I also had a double-hit mindset against it
because I had grown up as a youth in the middle-American Midwest. Us
God-fearing whitebread kids were taught by our elders that men who had tattoos
were either old sailors (which was deemed acceptable but you could still smirk)
or else criminals or carny folk (not acceptable). Obviously, to these
people, it was impossible to think that a female would sport a tattoo. Tsk, tsk was the phrase used when you
passed a person such as this (people back then were PC—not prone to being
jerks—before that became a way of behaving).
However, besides my youthful brainwashing, I had
another reason I didn't like the idea of tattoos. Way back then a horrible man
named Richard Speck butchered eight young nurse trainees in a dormitory. I
distinctly remember the police saying we'd be able to identify him if we saw
him because of a “Born to raise Hell” tattoo on his shoulder. Oh, it wasn't the
tattoo that caught my attention, it was that a tattoo was a way for you to be
found.
Now before you say that I obviously had been
thinking about a life of crime and so didn't want to give myself away, it
really was because I was slowly getting radical ideas. I also realized that
ideas often scared people, and so radical ideas could get you into trouble no
matter that we lived in the "land of the Free." Yeah, the
Vietnam years. My ideas weren't really anti-war thoughts though, but
that's for a later discussion.
This anti-tattoo concept also followed me into
the army. There was tremendous pressure to get a tattoo or two if you
were in the military. I had a friend who went nuts about them, even had a
contest of sorts with another of his friends to see who could get the most.
This was before the day when you could get full arm tats. They were all
individual things. So I got a lot of pressure from him as well as my other army
buds. On several drunken nights I almost succumbed to the most common (in my
unit) "82nd Airborne" insignia tattoo. But I resisted.
In the army I really had become a big radical
threat to the establishment because I dared to advocate for enlisted people's rights. I figured that any day some general would decide I must be incarcerated
on some trumped up charge, so no way would they ID me by a tattoo.

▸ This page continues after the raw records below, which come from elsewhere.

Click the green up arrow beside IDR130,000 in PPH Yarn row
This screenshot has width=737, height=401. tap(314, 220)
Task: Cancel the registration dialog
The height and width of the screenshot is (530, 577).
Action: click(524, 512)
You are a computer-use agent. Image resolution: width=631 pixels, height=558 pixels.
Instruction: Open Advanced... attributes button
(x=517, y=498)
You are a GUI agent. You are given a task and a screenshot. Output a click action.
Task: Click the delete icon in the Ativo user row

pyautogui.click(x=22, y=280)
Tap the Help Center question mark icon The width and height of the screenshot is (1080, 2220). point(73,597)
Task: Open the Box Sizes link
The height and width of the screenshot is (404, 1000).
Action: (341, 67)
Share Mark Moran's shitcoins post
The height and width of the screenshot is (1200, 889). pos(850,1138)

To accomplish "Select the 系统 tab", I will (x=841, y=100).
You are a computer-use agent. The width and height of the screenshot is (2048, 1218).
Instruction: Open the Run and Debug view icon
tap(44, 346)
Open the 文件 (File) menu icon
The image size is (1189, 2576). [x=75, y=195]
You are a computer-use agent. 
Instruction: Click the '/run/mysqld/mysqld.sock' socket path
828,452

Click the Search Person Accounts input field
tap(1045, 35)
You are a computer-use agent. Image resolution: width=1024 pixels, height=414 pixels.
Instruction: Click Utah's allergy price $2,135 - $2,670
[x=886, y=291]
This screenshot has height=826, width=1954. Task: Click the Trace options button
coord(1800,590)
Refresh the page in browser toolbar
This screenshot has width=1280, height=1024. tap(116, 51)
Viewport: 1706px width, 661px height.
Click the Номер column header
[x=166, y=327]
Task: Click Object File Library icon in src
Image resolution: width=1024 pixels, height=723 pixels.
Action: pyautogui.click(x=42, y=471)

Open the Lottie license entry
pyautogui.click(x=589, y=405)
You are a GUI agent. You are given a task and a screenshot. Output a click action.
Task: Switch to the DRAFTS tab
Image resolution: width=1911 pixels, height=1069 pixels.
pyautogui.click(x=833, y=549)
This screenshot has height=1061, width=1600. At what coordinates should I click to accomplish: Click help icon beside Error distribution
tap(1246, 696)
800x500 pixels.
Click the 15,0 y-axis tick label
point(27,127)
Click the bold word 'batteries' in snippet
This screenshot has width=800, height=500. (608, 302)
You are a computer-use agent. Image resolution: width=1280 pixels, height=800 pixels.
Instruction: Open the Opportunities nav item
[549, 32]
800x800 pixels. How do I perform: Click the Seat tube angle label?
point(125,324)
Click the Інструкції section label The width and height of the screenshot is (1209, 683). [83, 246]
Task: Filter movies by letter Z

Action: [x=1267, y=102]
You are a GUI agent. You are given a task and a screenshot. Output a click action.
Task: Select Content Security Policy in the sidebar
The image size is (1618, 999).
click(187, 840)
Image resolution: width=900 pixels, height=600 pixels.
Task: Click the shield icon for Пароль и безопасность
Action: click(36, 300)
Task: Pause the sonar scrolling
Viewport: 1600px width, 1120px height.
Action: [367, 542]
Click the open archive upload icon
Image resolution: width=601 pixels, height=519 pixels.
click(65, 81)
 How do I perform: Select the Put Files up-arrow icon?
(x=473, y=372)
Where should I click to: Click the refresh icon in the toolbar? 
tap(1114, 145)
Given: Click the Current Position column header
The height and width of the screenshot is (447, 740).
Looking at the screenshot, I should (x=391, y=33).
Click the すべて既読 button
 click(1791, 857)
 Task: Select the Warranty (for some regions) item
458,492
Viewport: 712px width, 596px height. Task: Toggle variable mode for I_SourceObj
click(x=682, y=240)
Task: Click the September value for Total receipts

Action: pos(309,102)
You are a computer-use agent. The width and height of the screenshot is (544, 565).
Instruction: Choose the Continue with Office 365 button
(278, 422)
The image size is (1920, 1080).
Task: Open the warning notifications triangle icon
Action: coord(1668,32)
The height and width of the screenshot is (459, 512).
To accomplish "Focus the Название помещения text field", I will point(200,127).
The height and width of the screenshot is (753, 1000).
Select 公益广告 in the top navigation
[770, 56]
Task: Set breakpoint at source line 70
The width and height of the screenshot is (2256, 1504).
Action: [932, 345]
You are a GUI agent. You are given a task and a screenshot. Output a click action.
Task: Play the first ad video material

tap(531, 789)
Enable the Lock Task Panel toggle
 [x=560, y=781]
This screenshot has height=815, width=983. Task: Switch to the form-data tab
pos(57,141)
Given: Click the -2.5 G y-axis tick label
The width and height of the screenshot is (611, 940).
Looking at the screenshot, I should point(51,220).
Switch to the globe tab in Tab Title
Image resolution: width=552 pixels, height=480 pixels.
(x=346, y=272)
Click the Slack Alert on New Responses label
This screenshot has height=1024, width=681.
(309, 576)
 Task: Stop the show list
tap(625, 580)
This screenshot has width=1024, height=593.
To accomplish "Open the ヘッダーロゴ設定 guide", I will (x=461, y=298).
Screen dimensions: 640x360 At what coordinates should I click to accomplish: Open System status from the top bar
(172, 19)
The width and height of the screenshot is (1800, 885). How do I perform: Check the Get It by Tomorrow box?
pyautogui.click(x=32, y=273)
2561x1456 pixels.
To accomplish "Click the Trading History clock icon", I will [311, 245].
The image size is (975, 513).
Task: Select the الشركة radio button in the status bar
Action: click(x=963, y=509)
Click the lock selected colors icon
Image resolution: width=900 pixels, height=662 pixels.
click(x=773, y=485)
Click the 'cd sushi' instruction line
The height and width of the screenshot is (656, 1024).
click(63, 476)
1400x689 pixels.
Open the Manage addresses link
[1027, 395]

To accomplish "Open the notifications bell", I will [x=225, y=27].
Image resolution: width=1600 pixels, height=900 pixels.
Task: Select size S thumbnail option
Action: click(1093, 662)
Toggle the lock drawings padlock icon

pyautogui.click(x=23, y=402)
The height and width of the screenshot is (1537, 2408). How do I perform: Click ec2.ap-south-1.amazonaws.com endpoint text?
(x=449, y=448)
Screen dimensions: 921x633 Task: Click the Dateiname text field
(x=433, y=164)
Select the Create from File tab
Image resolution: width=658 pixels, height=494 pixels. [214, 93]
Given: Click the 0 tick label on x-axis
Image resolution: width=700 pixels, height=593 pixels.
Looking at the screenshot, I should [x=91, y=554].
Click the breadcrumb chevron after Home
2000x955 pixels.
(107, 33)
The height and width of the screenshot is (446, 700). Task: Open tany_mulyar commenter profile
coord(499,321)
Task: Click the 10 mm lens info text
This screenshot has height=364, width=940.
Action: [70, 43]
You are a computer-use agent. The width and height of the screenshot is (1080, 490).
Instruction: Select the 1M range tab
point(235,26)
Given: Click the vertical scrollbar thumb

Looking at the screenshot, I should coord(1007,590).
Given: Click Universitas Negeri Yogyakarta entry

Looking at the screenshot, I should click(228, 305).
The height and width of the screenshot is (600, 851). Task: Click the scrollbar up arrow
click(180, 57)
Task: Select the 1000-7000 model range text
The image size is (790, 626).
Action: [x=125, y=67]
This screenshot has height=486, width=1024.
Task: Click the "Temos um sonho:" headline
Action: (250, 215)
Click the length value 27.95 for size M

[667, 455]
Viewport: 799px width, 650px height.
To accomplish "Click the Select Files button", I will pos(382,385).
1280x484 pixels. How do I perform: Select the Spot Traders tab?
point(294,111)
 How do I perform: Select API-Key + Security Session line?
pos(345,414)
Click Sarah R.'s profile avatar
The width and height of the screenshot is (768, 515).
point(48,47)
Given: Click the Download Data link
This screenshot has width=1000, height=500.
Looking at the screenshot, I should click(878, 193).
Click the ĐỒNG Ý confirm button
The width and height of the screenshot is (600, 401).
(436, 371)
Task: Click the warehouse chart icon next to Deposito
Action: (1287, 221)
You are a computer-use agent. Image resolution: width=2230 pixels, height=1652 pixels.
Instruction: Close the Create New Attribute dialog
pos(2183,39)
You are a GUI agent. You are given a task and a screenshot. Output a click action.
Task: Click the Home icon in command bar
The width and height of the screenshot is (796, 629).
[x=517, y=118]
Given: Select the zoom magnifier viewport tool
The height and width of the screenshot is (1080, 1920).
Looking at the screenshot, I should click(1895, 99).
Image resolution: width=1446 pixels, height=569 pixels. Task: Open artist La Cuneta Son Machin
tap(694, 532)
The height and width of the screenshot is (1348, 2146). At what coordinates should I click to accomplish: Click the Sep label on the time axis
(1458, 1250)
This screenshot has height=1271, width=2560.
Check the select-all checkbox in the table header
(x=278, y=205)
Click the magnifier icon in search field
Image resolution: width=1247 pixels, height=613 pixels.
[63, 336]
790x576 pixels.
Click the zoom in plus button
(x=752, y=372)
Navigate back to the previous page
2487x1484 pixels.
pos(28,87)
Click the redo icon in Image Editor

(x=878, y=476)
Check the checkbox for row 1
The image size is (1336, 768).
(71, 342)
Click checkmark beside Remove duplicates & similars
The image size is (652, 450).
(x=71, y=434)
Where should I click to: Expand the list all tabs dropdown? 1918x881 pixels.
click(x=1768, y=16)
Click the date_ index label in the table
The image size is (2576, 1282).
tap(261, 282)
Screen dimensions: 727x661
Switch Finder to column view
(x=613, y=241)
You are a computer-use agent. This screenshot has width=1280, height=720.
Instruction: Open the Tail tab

So I escaped the military tattoo-less and carried
those same concepts well into the 80s, 90s and 00s. A gigantic Panther tattoo
could only mean trouble and just didn't spur my sexual desires enough to give
me the courage to throw a line her way.
Nowadays tattoos are the rage with today's
hipsters. It's a common sight to see men AND women sporting complete arm/leg/body
ink. Where in the old days even a peek of ink under the shirtsleeve could
result in the job applicant getting shown the door, now it's accepted—or at
least tolerated.
Even I have slowly come around to accepting some
tattoos on women. I often get involved in rousing discussions over beer with
male friends about what is acceptable. They usually have absolutely no qualms about
any ink on a prospective date (okay, a lot of my friends are younger and
avoided that middle-American brainwashing), while I argue for discretion.
I still would prefer to just see a small butterfly above a breast (an homage to "Papillon"), and even find it a little seductive to see a small sun barely peeking above the back of the belt. Ironically, this latter one is called a “Tramp Stamp” which got its name through similar brainwashing/stereotyping as what I experienced but in later decades.
However, it will take some major adjustment to
ever get me excited about a prospective date who has tattooed her entire life's
history on her back; or have a dragon shooting fire on one arm toward a knight
on the other; or a gigantic cobra slithering up one leg and a mongoose on the
other. Yes, a little too much ink for me.
Some brainwashing just can’t be undone.
(okay, you young readers may not have gathered that the title of this blog is a play-on-words referring to INXS. Yes, another 80s band; yes, I know I'm in a rut. No, they have nothing to do with tattoos although I'm sure they had one or two).